[Task description]
Type out the entries again, matching each one exactly.

Entries taken from a collection:
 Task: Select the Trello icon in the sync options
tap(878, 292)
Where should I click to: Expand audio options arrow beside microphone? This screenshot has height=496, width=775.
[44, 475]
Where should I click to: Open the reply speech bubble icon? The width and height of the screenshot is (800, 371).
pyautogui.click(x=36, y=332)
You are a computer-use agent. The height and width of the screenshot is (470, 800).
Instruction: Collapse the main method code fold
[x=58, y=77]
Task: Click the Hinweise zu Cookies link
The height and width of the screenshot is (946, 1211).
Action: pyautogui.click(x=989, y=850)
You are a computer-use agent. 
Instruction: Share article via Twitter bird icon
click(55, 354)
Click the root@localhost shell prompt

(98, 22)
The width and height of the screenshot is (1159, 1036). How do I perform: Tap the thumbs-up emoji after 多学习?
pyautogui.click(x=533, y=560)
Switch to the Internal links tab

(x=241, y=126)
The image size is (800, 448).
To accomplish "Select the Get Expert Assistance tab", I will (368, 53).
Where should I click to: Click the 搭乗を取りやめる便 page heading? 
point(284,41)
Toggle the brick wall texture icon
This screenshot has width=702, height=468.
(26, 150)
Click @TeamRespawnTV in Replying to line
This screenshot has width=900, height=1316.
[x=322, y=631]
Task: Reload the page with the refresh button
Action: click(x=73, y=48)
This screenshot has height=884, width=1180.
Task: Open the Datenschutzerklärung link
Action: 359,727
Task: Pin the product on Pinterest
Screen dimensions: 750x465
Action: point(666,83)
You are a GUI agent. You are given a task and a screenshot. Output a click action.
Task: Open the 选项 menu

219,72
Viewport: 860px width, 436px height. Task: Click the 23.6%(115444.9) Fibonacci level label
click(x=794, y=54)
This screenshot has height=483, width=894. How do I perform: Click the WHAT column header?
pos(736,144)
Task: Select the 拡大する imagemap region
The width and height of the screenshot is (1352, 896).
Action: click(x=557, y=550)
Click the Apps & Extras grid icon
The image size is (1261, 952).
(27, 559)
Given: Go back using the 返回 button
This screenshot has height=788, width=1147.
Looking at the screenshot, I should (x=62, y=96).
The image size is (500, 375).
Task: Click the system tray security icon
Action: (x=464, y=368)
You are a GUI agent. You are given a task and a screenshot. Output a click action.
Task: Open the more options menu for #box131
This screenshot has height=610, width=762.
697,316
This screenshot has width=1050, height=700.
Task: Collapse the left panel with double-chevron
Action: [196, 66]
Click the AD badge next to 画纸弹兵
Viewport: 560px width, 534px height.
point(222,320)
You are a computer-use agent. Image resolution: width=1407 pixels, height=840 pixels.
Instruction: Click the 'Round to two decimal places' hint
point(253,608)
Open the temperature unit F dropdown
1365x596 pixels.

[Reply to the task]
 Task: Select the Trello icon in the sync options
tap(878, 292)
Where should I click to: Expand audio options arrow beside microphone? This screenshot has height=496, width=775.
[44, 475]
Where should I click to: Open the reply speech bubble icon? The width and height of the screenshot is (800, 371).
pyautogui.click(x=36, y=332)
You are a computer-use agent. The height and width of the screenshot is (470, 800).
Instruction: Collapse the main method code fold
[x=58, y=77]
Task: Click the Hinweise zu Cookies link
The height and width of the screenshot is (946, 1211).
Action: pyautogui.click(x=989, y=850)
You are a computer-use agent. 
Instruction: Share article via Twitter bird icon
click(55, 354)
Click the root@localhost shell prompt

(98, 22)
The width and height of the screenshot is (1159, 1036). How do I perform: Tap the thumbs-up emoji after 多学习?
pyautogui.click(x=533, y=560)
Switch to the Internal links tab

(x=241, y=126)
The image size is (800, 448).
To accomplish "Select the Get Expert Assistance tab", I will (368, 53).
Where should I click to: Click the 搭乗を取りやめる便 page heading? 
point(284,41)
Toggle the brick wall texture icon
This screenshot has width=702, height=468.
(26, 150)
Click @TeamRespawnTV in Replying to line
This screenshot has width=900, height=1316.
[x=322, y=631]
Task: Reload the page with the refresh button
Action: click(x=73, y=48)
This screenshot has height=884, width=1180.
Task: Open the Datenschutzerklärung link
Action: 359,727
Task: Pin the product on Pinterest
Screen dimensions: 750x465
Action: point(666,83)
You are a GUI agent. You are given a task and a screenshot. Output a click action.
Task: Open the 选项 menu

219,72
Viewport: 860px width, 436px height. Task: Click the 23.6%(115444.9) Fibonacci level label
click(x=794, y=54)
This screenshot has height=483, width=894. How do I perform: Click the WHAT column header?
pos(736,144)
Task: Select the 拡大する imagemap region
The width and height of the screenshot is (1352, 896).
Action: click(x=557, y=550)
Click the Apps & Extras grid icon
The image size is (1261, 952).
(27, 559)
Given: Go back using the 返回 button
This screenshot has height=788, width=1147.
Looking at the screenshot, I should (x=62, y=96).
The image size is (500, 375).
Task: Click the system tray security icon
Action: (x=464, y=368)
You are a GUI agent. You are given a task and a screenshot. Output a click action.
Task: Open the more options menu for #box131
This screenshot has height=610, width=762.
697,316
This screenshot has width=1050, height=700.
Task: Collapse the left panel with double-chevron
Action: [196, 66]
Click the AD badge next to 画纸弹兵
Viewport: 560px width, 534px height.
point(222,320)
You are a computer-use agent. Image resolution: width=1407 pixels, height=840 pixels.
Instruction: Click the 'Round to two decimal places' hint
point(253,608)
Open the temperature unit F dropdown
1365x596 pixels.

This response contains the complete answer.